Chinese finger traps are infuriating. You slide your fingers into that scratchy tube and you think, “Wow! There is so much room in here! I’ll bet I can easily leave at any time…” But right when you decide to move on with your life– water the flowers maybe… or do the laundry– WHAM! The finger trap grabs a hold of you like a teenage girl at a scary movie. And it won’t. let. go.
It’s easy to get into a Chinese finger trap, but oh so hard to get out.
The hospital is my Chinese finger trap. Getting here was easy– getting out? Not so much.
I know it’s been a few days since I’ve updated, but for a while we really didn’t know much. So put on your doctor hat. This is a lot of info…
- An MRI to look at his Chiari II malformation and to check his shunt.
- Swallow study
- Bronchial scope and a scope of his upper airway and vocal chords.
- Upper GI video X-ray
- Sleep study
- Bowel X-ray
Here’s what we know:
- Simeon’s Chiari does not look compressed enough to be causing these symptoms. His neurosurgeon felt that decompression surgery would be an unlikely fix, so that’s been ruled out. This is good news. The surgery can be risky for infants and you never want to do brain surgery “just in case.” That’s one you should be sure about!
- They did not detect any structural issues with Simeon’s airways. This is also good.
- Simeon was aspirating when he swallows which likely caused the stridor. Because of this, he needs his liquids thickened so that they “stick” together better and do not shoot off into his airway. So… he can no longer nurse. His milk now looks like pudding in a bottle (ick) but I haven’t heard any stridor since the change. They recommended pumped breast milk with a thickener but this didn’t last long because…
- Simeon now appears to have an intolerance for the dairy in my breast milk. When I eat dairy, he eats dairy and apparently, he doesn’t like it!
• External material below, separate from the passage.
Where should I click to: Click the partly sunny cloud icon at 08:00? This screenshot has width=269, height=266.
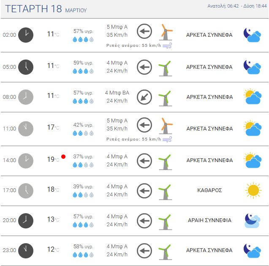tap(253, 97)
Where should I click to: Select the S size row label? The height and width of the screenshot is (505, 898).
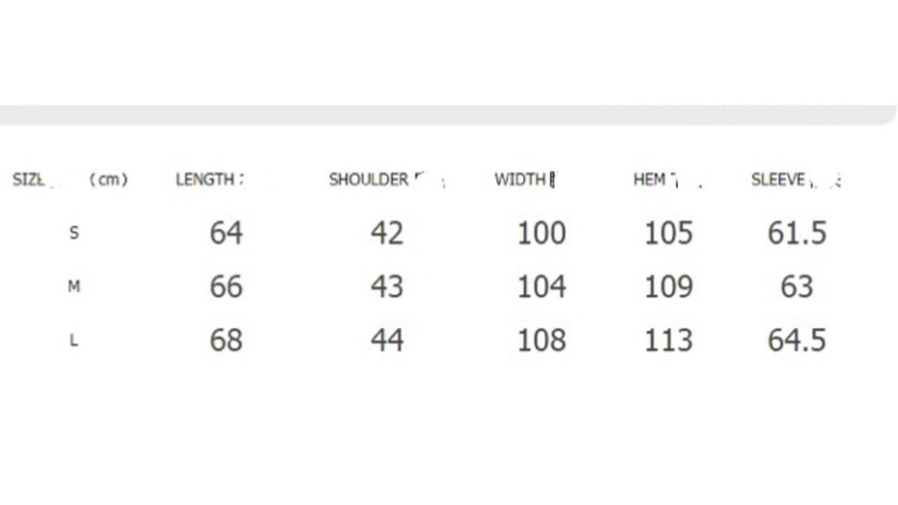click(x=74, y=233)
We noticed blood in his stool and that he was having bowel discomfort and the docs think dairy is the most likely culprit. Now, Simeon is on a non-cows-milk-based formula ($$$). I am still pumping and trying to avoid dairy but they said it would be a few days before it clears from my system.
- This is a biggie: the sleep study showed that Simeon has obstructive sleep apnea.
So, why are we still here?:
- When someone has obstructive sleep apnea, their brain is telling them to breathe but something is obstructing the airway. It differs from central sleep apnea, in which the brain does not signal the body to breathe at all. This explains why Simeon’s chest would move up and down as if he were trying to breathe, but no air was going in. His brain knows he should breathe, but something is in the way.
- During the sleep study, Simeon had numerous short (2-3 second) apneic episodes, during which he could not breathe. The scary thing is that he had one long episode that lasted 12 seconds. That’s 12 seconds of trying to breathe without being able to do so. This episode occurred when Simeon was in my arms and in a very deep sleep.
- The doctors need to figure out what is causing the obstruction. They believe it could be a reflux issue. The brain may be signaling his body to breathe but the airway will not open since liquid has refluxed into the throat and he could choke. To determine if this is the case, Simeon is scheduled to have a GI study done at the beginning of next week.
- If reflux is not to blame, it could simply be that Simeon’s brain stem, which controls swallowing and breathing, may be underdeveloped (this can be an SB thing). If so, the muscles that control swallowing/breathing have low tone. They relax so much during sleep that air cannot get through.
- Basically, they know what the problem is (obstructive apnea) but since they don’t know why it’s happening, they can’t treat it.
- If it’s caused by reflux, it could be treated with an antacid like Zantac. This would be simple and fabulous.
- If this doesn’t work, or reflux isn’t to blame, then Simeon could get oxygen during the night to kind of push air through and help him along
- Or –and this is the scary one– he could need to get a tracheostomy. The docs have not told us how likely this is, but the idea breaks my heart. Since we found out about SB, a trach has been one of my biggest fears.
So, that’s the info. They can’t send us home with a baby who is having trouble breathing, so we will probably be here for another two weeks at least.I’ll post about how we’re feeling about all this soon. Honestly I’ve not been up to it quite yet. The truth is that I’m sad and I don’t want to post about the emotional side of things until I can do it without bitterness. So give me a few hours, or days, and I’ll be back.